Tak berapa lama kemudian An datang. Aku pun segera menceritakan apa yang terjadi. Ya… pasti dia juga kaget mendengar apa yang terjadi. Kemudian dia nelpon “nggak tau siapa”. Yang pasti, setelah itu dia nawarin untuk naik kereta api. Tapi aku berpendapat untuk tetap bertahan di sini. Aku ingin tau apa yang terjadi sebenarnya. Dimana berkas yang tertulis namaku? Hanya itu. Kalo emang ternyata salah tulis, gak apa2. Yang penting aku tau dimana namaku ditulis. Abis itu baru memikirkan langkah selanjutnya. Pokoknya aku harus tau dimana si Mbak yang tadi siang menulis namaku.
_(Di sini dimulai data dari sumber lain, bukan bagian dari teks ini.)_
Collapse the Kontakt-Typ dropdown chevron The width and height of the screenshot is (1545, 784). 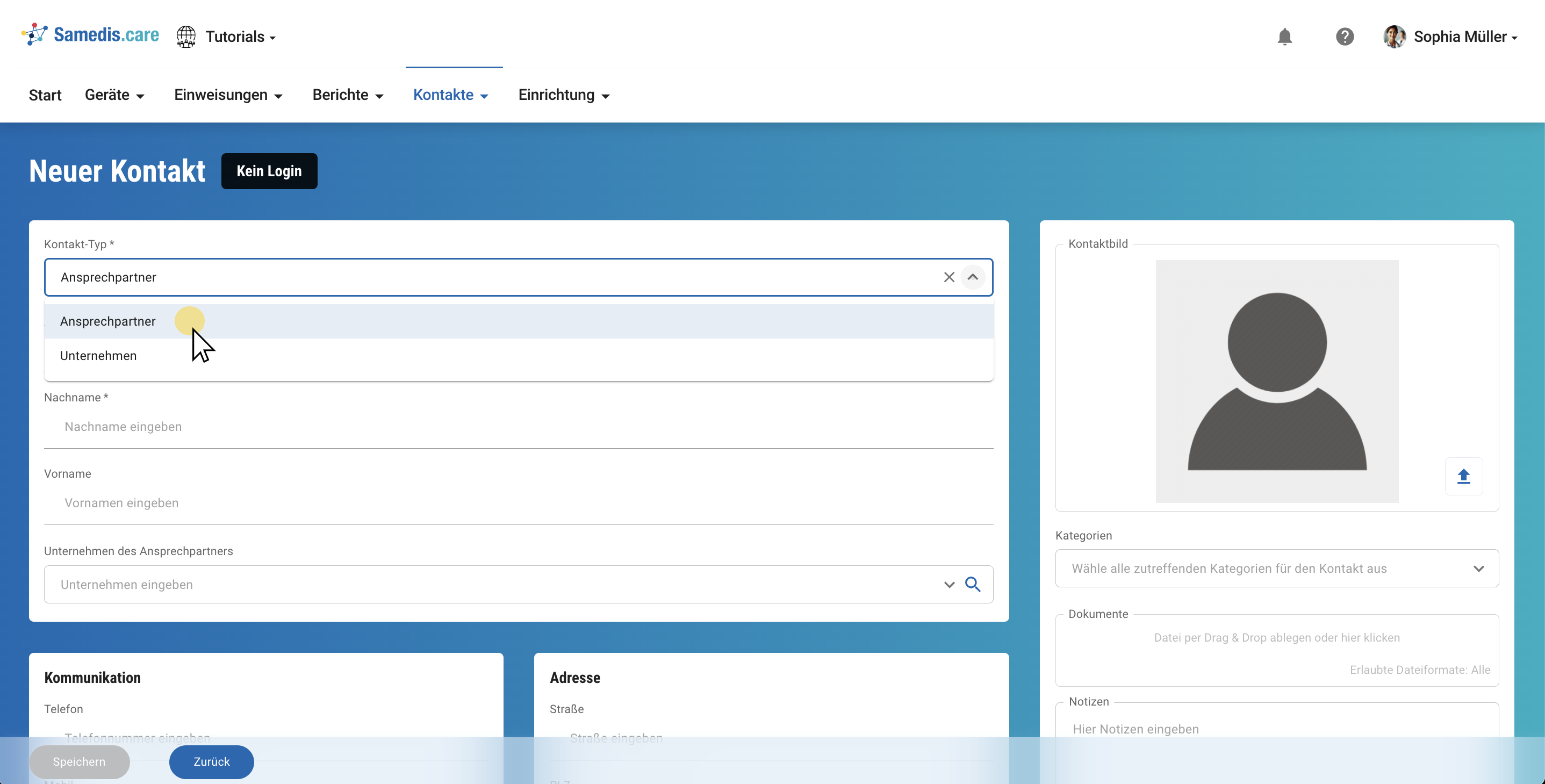973,277
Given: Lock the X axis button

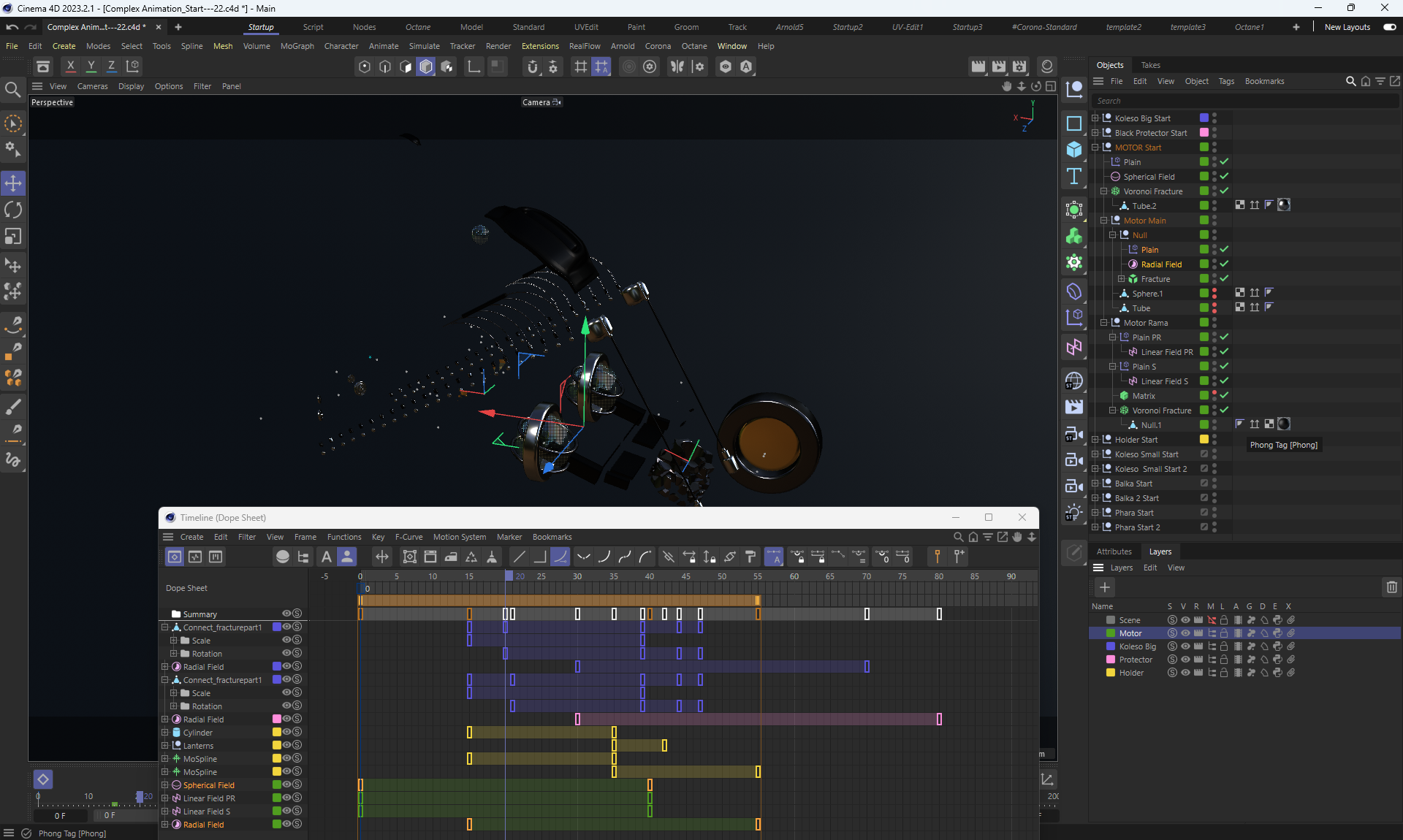Looking at the screenshot, I should coord(70,66).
Karena jam udah menunjukkan jam satu pagi lebih, aku pun menghampiri lelaki itu lagi.

“Gimana mas?” Tanyaku.

“Sebentar…. Nama mas gak ada di daftar pemesanan mana pun. Mungkin nama Mas dihapus.” Loh, kok? pikirku.

“Tapi, tenang dulu mas. Saya mau nelepon ke calon penumpang yang mau berangkat jam setengah dua ke Kartika Chandra. Siapa tau ada yang membatalkan pemesanannya”.

Akhirnya aku pun kembali ke kursi depan sambil nunggu berita dari lelaki itu. Tak berapa lama kemudian lelaki itu bilang ada kursi yang kosong dua buah untuk keberangkatan ke Kartika Chandra. Ya, boleh deh. Kemana pun, asal ke Jakarta. Dari sana ke kedutaan mah urusan nanti. Pikirku. Syukurlah…… 

Akhirnya jam setengah dua pagi, kami pun berangkat ke Jakarta dengan tujuan ke Hotel Kartika Chandra. Karena dari Bandung jam setengah dua pagi, maka sampai sana jam setengah empat pagi. Masih pagi banget kan. Jadinya, kami nunggu di pool X-Trans sampai pagi. Kebetulan di sana ada TV, jadi kami bisa nunggu pagi sambil nonton.